Ruling Awami League MP Saber Hossain Chowdhury and Workers Party MP Rashed Khan Menon on Thursday raised questions over the withdrawal of a private members' resolution through second-time voting after the majority MPs made an 'inadvertent mistake' during the first-time voting, reports UNB.
However, speaker Shirin Sharmin Chaudhury said she moved the proposal for the second-time voting in line with the rules of procedures of parliament as she was confused over the results of the first-time voting.
Saber Hossain Chowdhury placed the private members' resolution titled "The opinion of parliament is that a specific tax instead of existing ad-valorem system should be imposed on all types of tobacco products" in the house.
Nine MPs from both treasury and opposition benches also extended their support to the resolution.
However, finance minister AHM Mustafa Kamal refused to accept the proposal, saying there is no scope now to impose specific tax rate on tobacco products.
In the current budget, he said, ad-valorem taxes were imposed on retail price slabs of tobacco products. "The decision was taken considering purchasing capacity of consumers based on the political decision," he argued.

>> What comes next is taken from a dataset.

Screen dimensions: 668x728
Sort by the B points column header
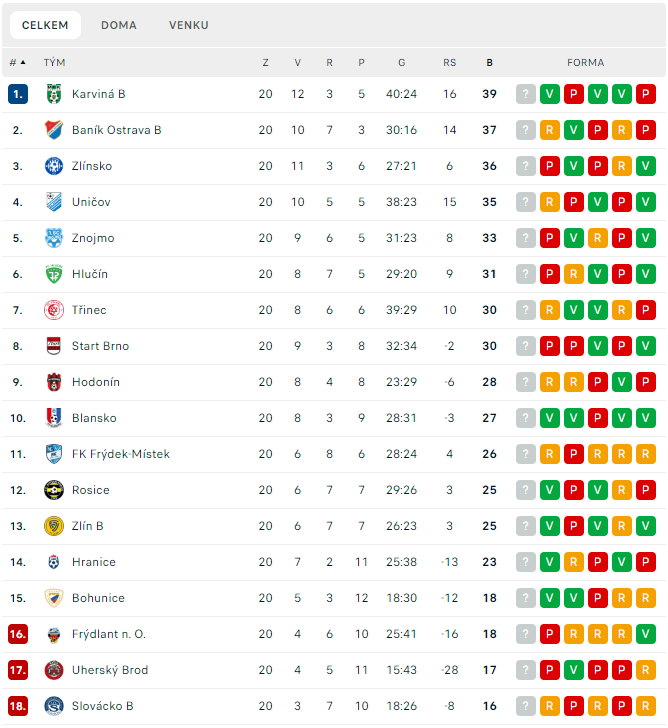pos(489,63)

"But specific taxation system for tobacco products is now being assessed. Such system might be introduced in the future," said the finance minister urging Saber Hossain to withdraw his resolution.
As Saber Hossain declined to withdraw it, the speaker placed the resolution for voting, but the majority MPs cast 'no vote' against the withdrawal of the resolution.
The Speaker got confused over the results of the voting and drew the attention of the MPs without making any decision on it.
She then went for the second-time voting when the majority MPs gave 'yes vote' in favour of withdrawal of the resolution.
After the withdrawal of the resolution, Saber took floor and raised an objection over the second-time voting, claiming that the issue was settled through the first-time voting where MPs opposed the withdrawal of it.
"There's no instance of second-time voting in parliament for disposal of any resolution. I'm definitely got disappointed as the finance minister didn't accept a public-interest issue. Rather, he took a stance so that tobacco companies can make more money depriving the government of revenue," he said.
As there was a confusion over the withdrawal of the resolution, Saber urged the speaker to go for division vote, saying such voting will not cause the fall of the government.
He also called upon the speaker to keep the decision on the issue pending, and examine the proceedings of parliament regarding the disposal of the resolution.
Speaking on the issue, Rashed Khan Menon also supported Saber and urged the speaker to go for the division vote.
Clarifying the issue, the speaker said her decision of second-time voting was right as a confusion created over the issue.
"There're also instances of second time voting in parliament in the past. There's no reason and scope for me to show partiality. I hope there'll be no more confusion over the matter after my clarification," she said.